Powiat łączy dwie cechy terenów Górnego Śląska - uprzemysłowienie (huta, kopalnie, elektrownia i inne duże zakłady) oraz sporo terenów zielonych, przetykanych mniej lub bardziej wartościowymi zabytkami (nie tylko techniki).
Korzystając ze słonecznej i zbyt ciepłej pogody porwałem rodzicom z piwnicy koło i ruszyłem na krótki objazd z aparatem. Na początek poszła Sośnia Góra - wzniesienie o wysokości 329 m n.p.m.

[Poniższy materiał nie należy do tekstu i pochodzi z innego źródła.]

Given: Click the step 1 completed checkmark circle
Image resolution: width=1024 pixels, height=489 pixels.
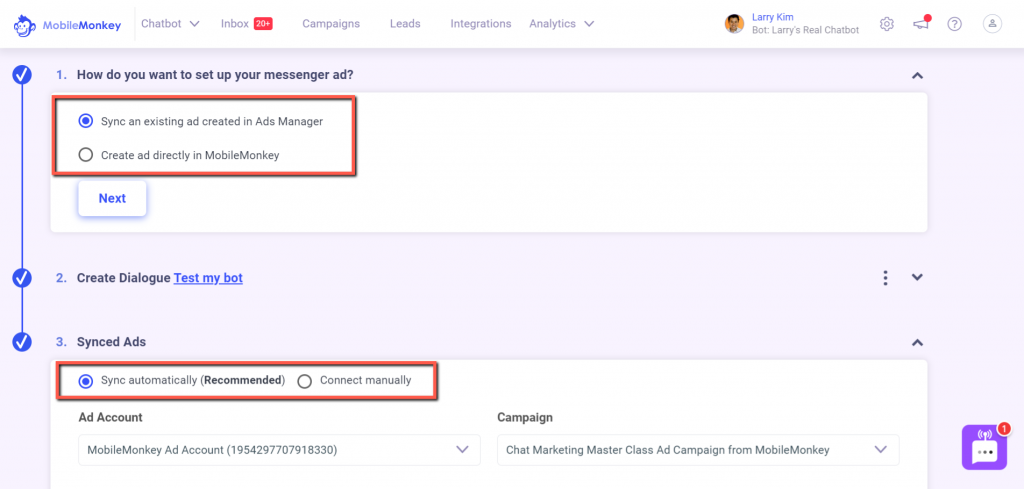Looking at the screenshot, I should coord(22,75).
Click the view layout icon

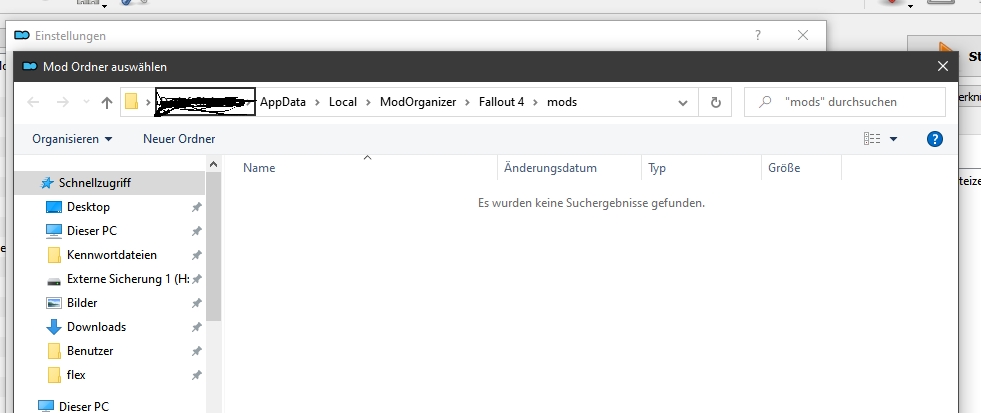872,139
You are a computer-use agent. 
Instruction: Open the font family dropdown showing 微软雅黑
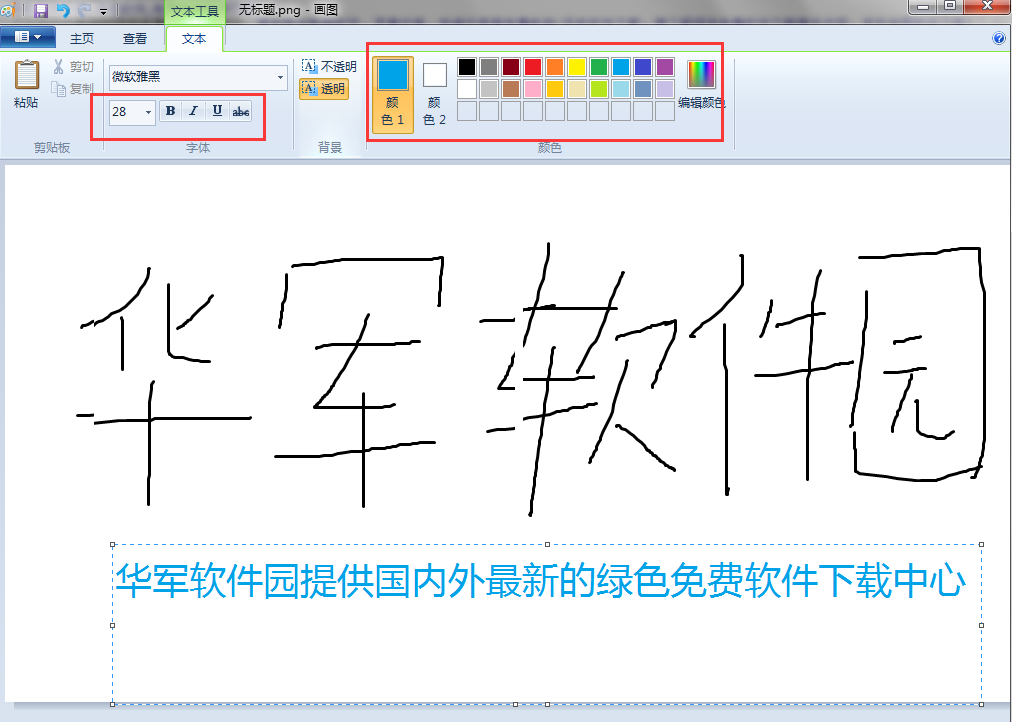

Formalnie leży ona terenie przysiółka Mokre (Mokrau), ale bliżej jej do Bujakowa, więc było mi po drodze. Do końca lat 90. XX wieku stacjonowało tam wojsko, a konkretnie 73 dywizjon rakietowy, dysponujący ponoć zestawami S-75 i S-125. Pamiętam zawsze dreszcz emocji, kiedy przejeżdżało się obok, widząc drut kolczasty, żołnierzy i stojące w środku wozy. Następnie jednostkę przeniesiono bodajże do Bytomia i rozformowano, zaczęto się też głowić co zrobić z terenem. Przez kilka lat służył m.in. do paintballu, w końcu w ubiegłej dekadzie rozpoczęto tam tworzenie Śląskiego Ogrodu Botanicznego (oficjalnie Centrum Edukacji Przyrodniczej i Ekologicznej Śląskiego Ogrodu Botanicznego, który ma kilka lokalizacji).
Teren ma 21 hektarów, ponad 2 kilometry ścieżek i 12 kolekcji roślin...
Zachowano kilka wojskowych obiektów - dawny bunkier-magazyn rakiet oraz dawne główne stanowisko dowodzenia. W wyniku adaptacji powstały sale konferencyjne i bank nasion, a nad stanowiskiem wzniesiono 12-metrową wieżę widokową.
Z góry jest ładny widok na sporą część Górnego Śląska - doskonale stąd widać stopień uprzemysłowienia: co najmniej kilka kopalń, hołdy, wieże elektrowni Łaziska (dziś pod światło), ale też sporo lasów.
Nie brakuje tutaj kiczu i atrakcji dla gawiedzi, latem miejsce jest popularne, ale sądzę, że warte odwiedzenia, tym bardziej, że wstęp jest za darmo
Wracam na koło i wjeżdżam do Bujakowa (niem. Bujakow).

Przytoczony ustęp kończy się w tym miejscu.